Blake Griffin wasn't the primary option against the Blazers -- he was the only option. Griffin's scoring and dirty work around the rim kept the Clippers afloat in a game they had no business of being in considering how muddled their offense looked. Griffin's getting back to punishing teams inside, and the consistency in his numbers has followed.
It's hard to explain how bad Chris Paul's first three quarters were. He was scoreless, had more turnovers than assists, and clearly wasn't himself. However, once the Clippers pulled back within striking distance, the switch flipped. In the final period Paul lit Portland up for all 13 of his points, including a dagger pull-up jumper that essentially iced the game.
The stats don't tell the full story. The Clippers looked dead in the water in the third period, but DeAndre Jordan took over the game defensively in a way few players can by blocking or altering every shot attempt. Jordan almost single-handedly shut down the Blazers' offense in the second half. Paul may have won the game, but Jordan saved it first.
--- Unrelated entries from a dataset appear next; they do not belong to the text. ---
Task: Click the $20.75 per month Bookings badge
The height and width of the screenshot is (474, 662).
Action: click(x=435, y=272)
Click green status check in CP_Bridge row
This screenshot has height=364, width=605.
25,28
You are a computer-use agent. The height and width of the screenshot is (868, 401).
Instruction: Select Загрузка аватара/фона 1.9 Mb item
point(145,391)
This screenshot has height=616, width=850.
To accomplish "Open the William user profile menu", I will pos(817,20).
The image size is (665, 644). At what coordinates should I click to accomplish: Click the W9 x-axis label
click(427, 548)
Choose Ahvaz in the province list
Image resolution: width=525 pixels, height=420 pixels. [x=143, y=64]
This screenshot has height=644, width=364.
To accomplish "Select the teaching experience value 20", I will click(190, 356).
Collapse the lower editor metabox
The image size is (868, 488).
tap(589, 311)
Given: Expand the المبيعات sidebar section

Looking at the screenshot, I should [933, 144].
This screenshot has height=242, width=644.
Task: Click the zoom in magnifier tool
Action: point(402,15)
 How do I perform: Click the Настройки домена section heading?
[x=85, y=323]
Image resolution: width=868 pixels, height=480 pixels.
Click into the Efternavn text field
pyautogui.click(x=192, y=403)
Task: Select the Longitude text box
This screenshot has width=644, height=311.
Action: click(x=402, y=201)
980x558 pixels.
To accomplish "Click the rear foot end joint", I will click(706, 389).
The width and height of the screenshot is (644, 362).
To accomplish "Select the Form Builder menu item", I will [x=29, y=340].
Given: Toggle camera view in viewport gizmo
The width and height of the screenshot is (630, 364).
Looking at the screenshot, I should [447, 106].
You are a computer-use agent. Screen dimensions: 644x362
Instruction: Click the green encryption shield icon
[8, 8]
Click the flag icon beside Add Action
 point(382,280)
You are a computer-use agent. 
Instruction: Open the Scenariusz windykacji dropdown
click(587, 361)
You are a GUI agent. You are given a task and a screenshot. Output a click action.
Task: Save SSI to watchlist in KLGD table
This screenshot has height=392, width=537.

Give the Clippers credit. Where most teams on the road would have folded up after the way they shot the ball in the first three periods, the Clippers decided to work harder on the defensive end to scrape back in the game. This game was definitely ugly, but it was nice to see the Clippers win with defense for a change.
In the battle of Rip City and Lob City, the Clippers were ripped more than they lobbed. The Blazers defense was formidable, but offensively they had nowhere to go without the services of their usual safety valve, LaMarcus Aldridge. Up by 18 at one point, Portland should have finished Paul and the Clippers while it had the chance.